How do I store and reheat leftover chicken noodle soup?

Chicken noodle soup makes for great leftovers because the flavor continues to develop as it sits overnight. To store, transfer to airtight containers and refrigerate for up to five days. The noodles will absorb some of the broth over time, so when reheating, add chicken broth or water until you've reached the consistency you began with.

You can also freeze this chicken noodle soup. To freeze, transfer to freezer-friendly airtight containers or jars and store in the freezer for up to six months. To reheat from frozen, transfer the frozen mixture to a saucepan and simmer gently until warmed through, or microwave until warm. You can also transfer to the refrigerator and let thaw overnight, then gently rewarm when ready to eat. Whenever you're feeling sick or whenever the desire for a comforting bowl strikes, you can have this homestyle soup on standby in your freezer and skip the canned stuff.

Classic Slow Cooker Chicken Noodle Soup Recipe
5 from 37 ratings
Feeling under the weather? Warm up (with ease) thanks to this classic slow cooker chicken noodle soup recipe.
Prep Time
10
minutes
Cook Time
4.52
hours
Servings
4
Servings
bowl of chicken noodle soup on table
Total time: 4 hours, 41 minutes
Ingredients
  • 2 tablespoons butter
  • 1 yellow onion, diced
  • 4 cloves garlic, minced
  • 1 pound bone-in, skin-on chicken thighs
  • 3 large carrots, sliced
  • 3 stalks celery, chopped
  • 6 cups water
  • Juice from ½ lemon
  • 6 sage leaves, or 1 sprig
  • 2 large sprigs rosemary
  • 1 (2-inch) Parmesan rind
  • 2 teaspoons salt, or to taste
  • 2 teaspoons pepper, or to taste
  • 2 cups egg noodles
Directions
  1. Melt the butter in a skillet over medium heat.

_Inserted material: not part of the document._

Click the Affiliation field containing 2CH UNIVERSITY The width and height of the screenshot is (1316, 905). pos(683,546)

  2. Add the onion and garlic and saute until soft and fragrant, about 1-2 minutes.
  3. Add the chicken to a slow cooker and cover with the onion mixture.
  4. Add the carrots, celery, water, lemon juice, sage, rosemary, Parmesan rind, salt, and pepper.

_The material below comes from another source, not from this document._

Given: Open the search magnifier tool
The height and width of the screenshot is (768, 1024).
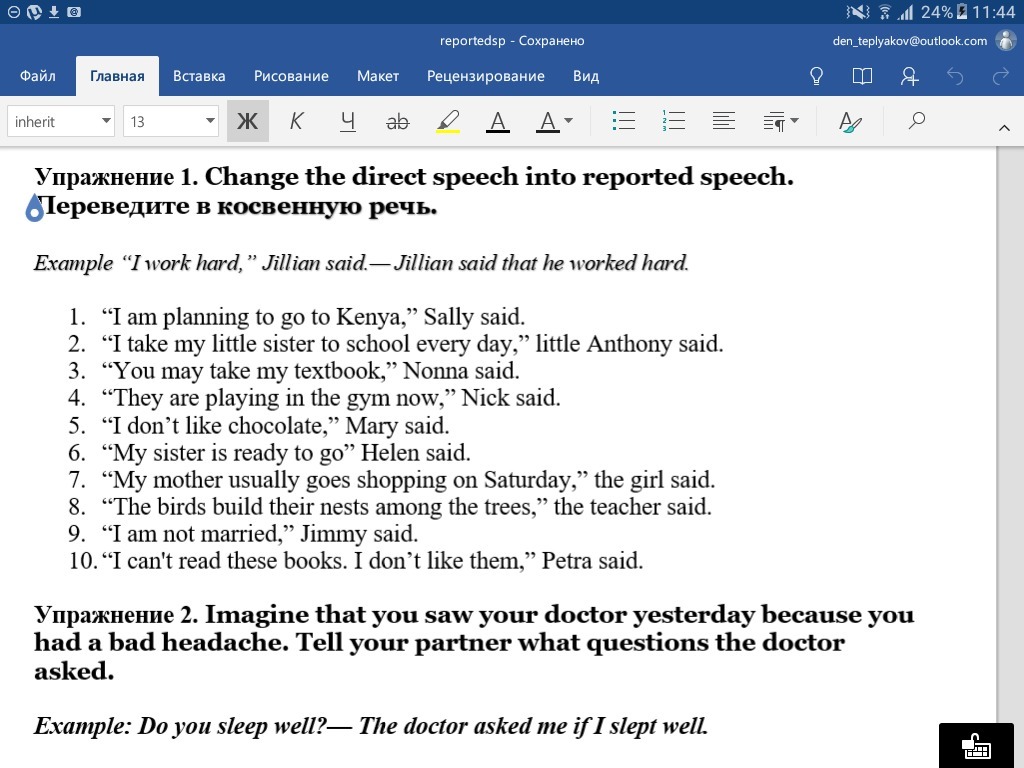Looking at the screenshot, I should (916, 122).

  5. Cook on low for 6-8 hours or high for 4-5 hours.
  6. When the chicken is fork-tender, remove and shred, discarding the bones and skin.
  7. Return the chicken to the pot. Remove the herbs and Parmesan rind.
  8. Add the noodles, then cover the pot and cook on high until noodles are softened, about 30 minutes.
  9. Season to taste with salt and pepper then serve.
Nutrition
Calories per Serving 461
Total Fat 27.9 g
Saturated Fat 10.2 g
Trans Fat 0.1 g
Cholesterol 147.2 mg
Total Carbohydrates 27.5 g
Dietary Fiber 4.9 g
Total Sugars 5.0 g
Sodium 1,422.9 mg
Protein 25.8 g
The information shown is Edamam’s estimate based on available ingredients and preparation. It should not be considered a substitute for a professional nutritionist’s advice.